━━ Information supplied

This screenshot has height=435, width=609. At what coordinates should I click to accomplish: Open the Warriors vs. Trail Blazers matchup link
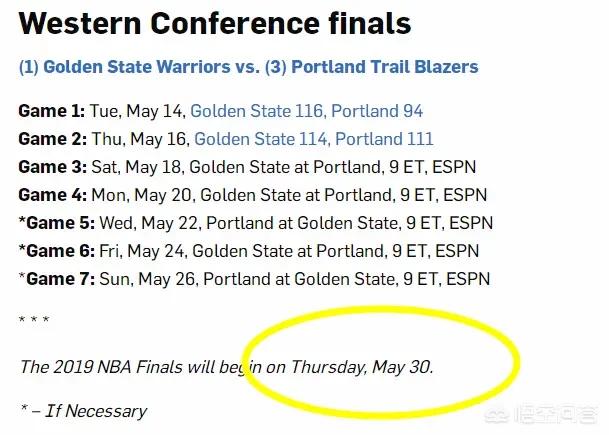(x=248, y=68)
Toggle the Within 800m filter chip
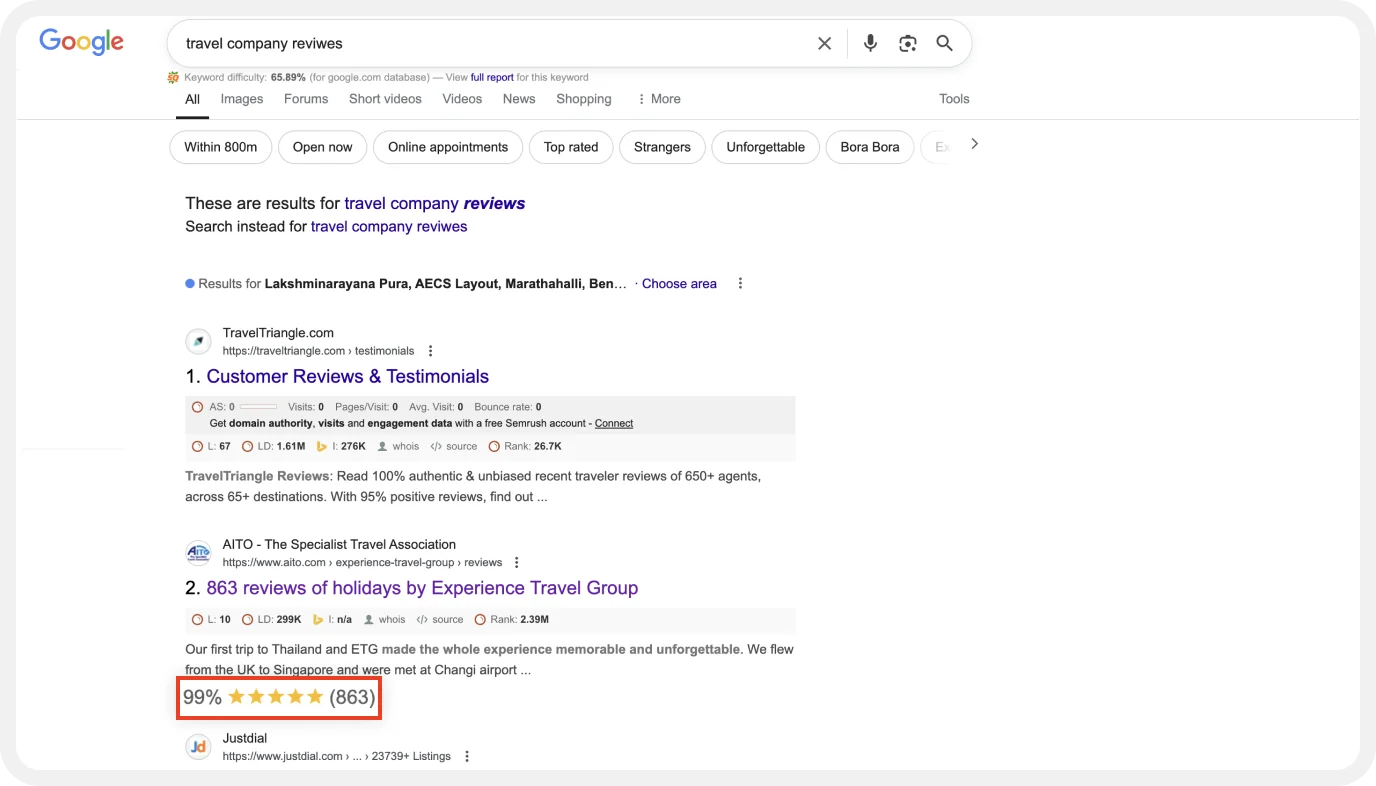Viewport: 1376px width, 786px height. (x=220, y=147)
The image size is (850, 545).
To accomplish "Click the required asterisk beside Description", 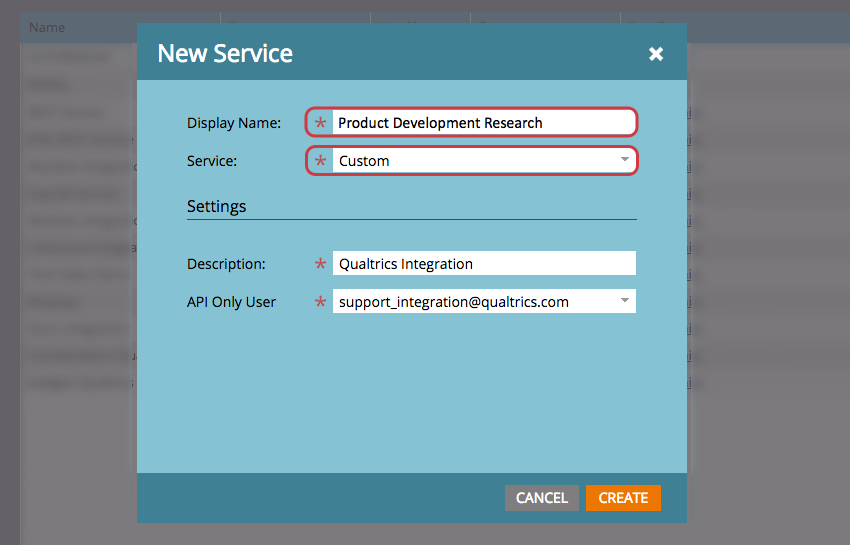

━━━━

* **Exercise brief**
Extract exactly the lines above from the line containing "The image size is (850, 545)." through the last one, both ends included, but not the pictures.

* **Task answer**
The image size is (850, 545).
To accomplish "Click the required asterisk beside Description", 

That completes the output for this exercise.